AVAILABLE DATA:
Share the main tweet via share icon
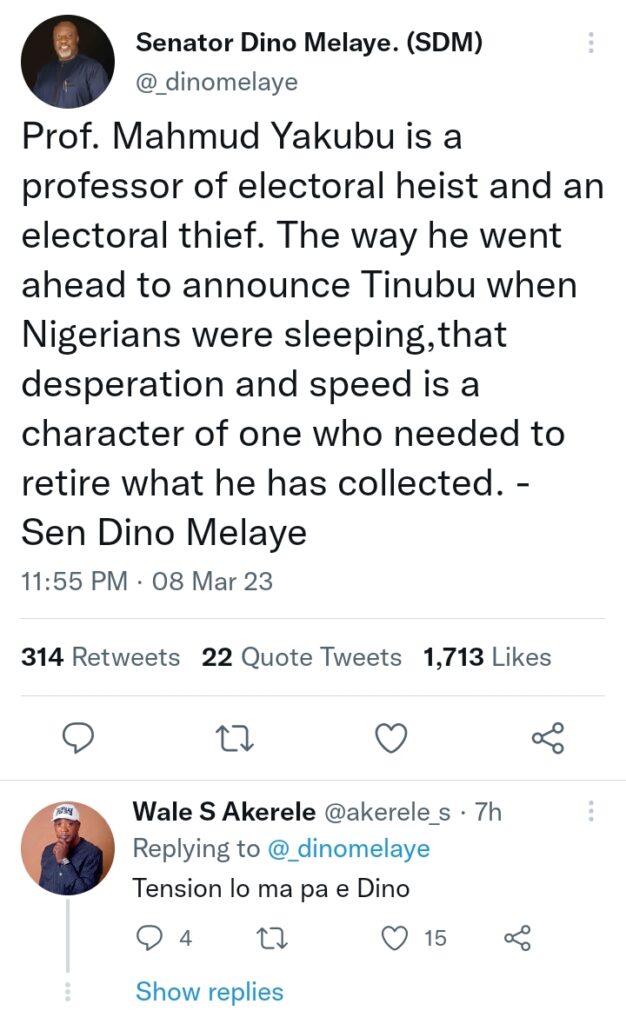 [548, 738]
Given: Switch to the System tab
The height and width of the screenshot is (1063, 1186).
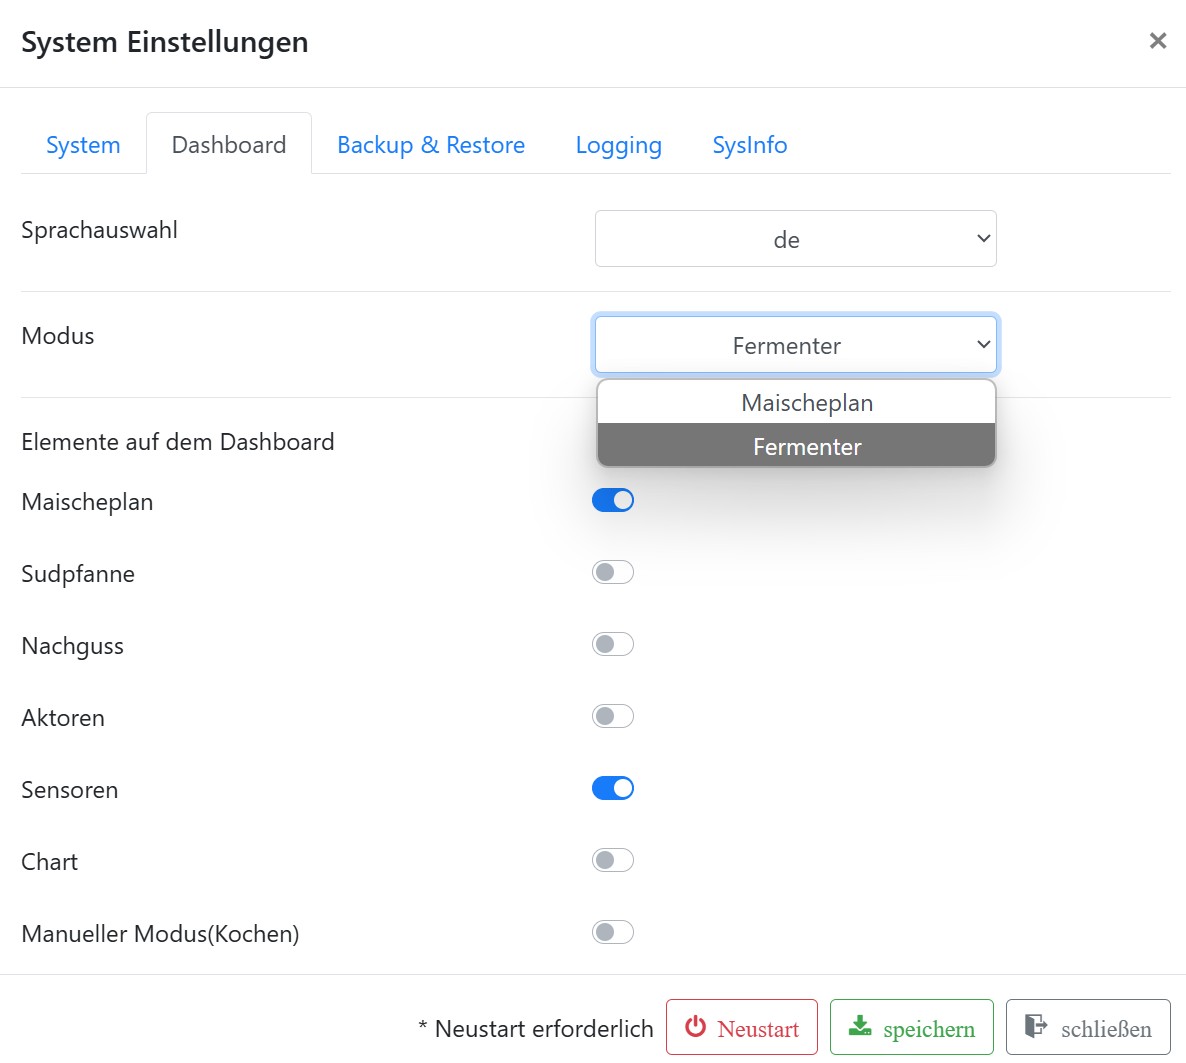Looking at the screenshot, I should (83, 145).
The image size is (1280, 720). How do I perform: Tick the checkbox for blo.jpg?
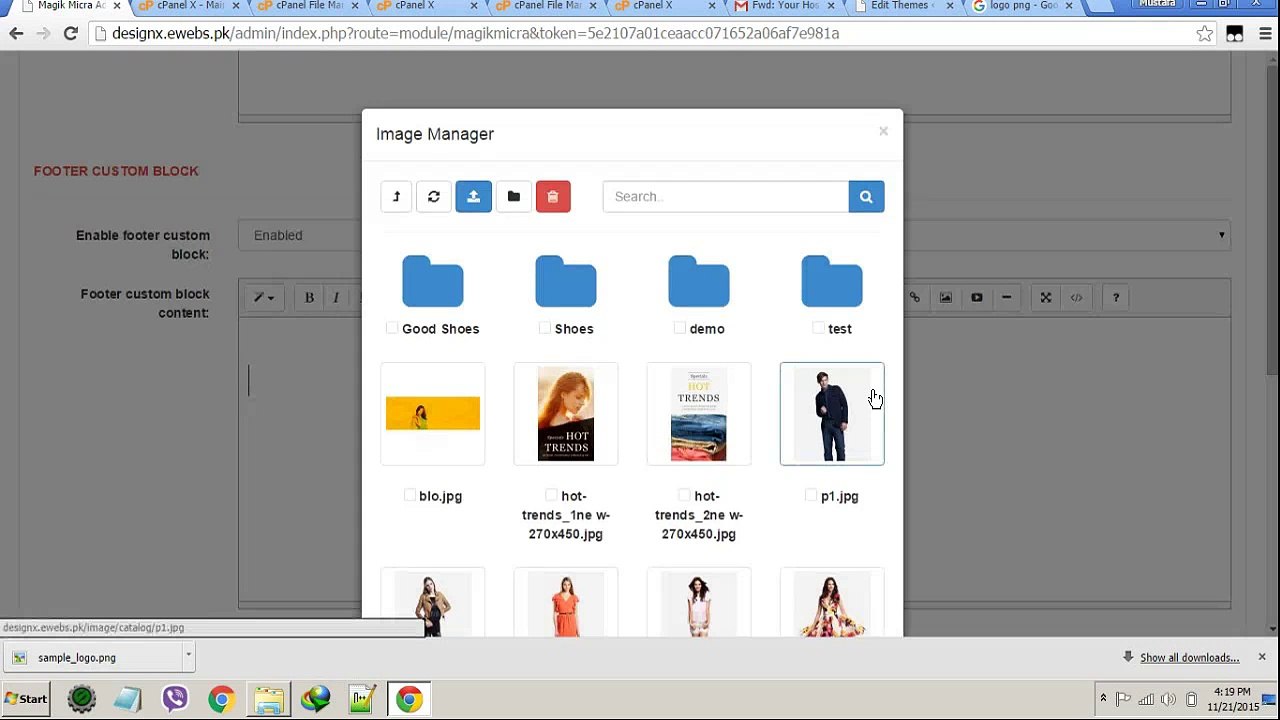click(x=410, y=495)
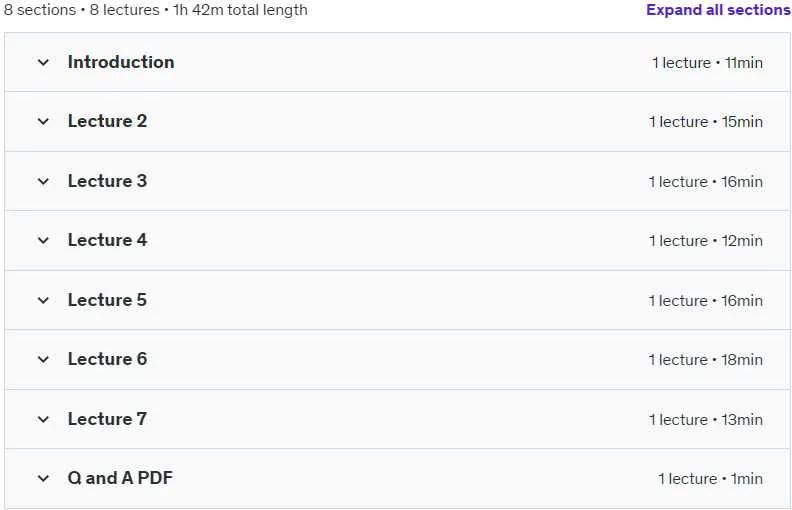Select the Lecture 2 section heading
This screenshot has height=510, width=792.
108,121
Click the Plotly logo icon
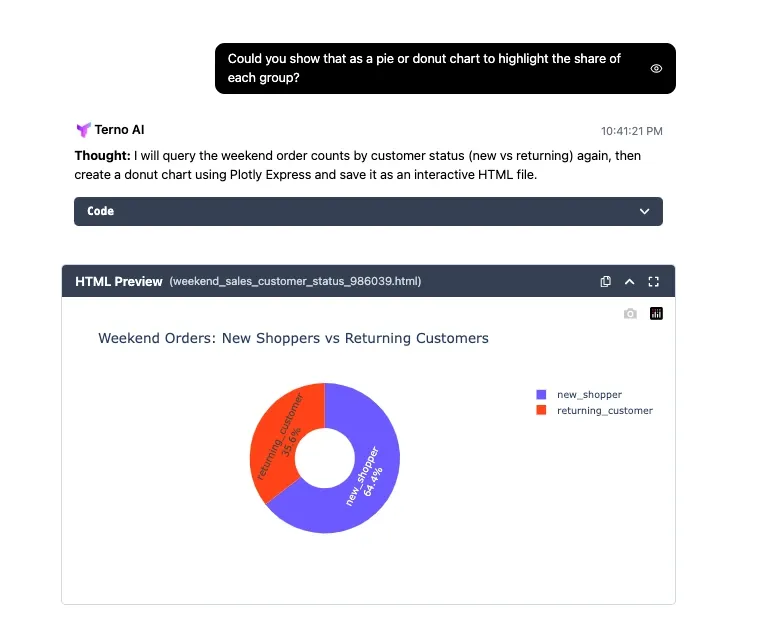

WORK ORDER:
Transcribe exactly, and only, the lines from the one containing "The image size" through the last line of the records above, both included; leave out the pictures.

TASK OUTPUT:
The image size is (1280, 720). How do I perform: Tick the checkbox for blo.jpg?
click(x=410, y=495)
Select the Lecture 2 section heading
This screenshot has height=510, width=792.
108,121
Click the Plotly logo icon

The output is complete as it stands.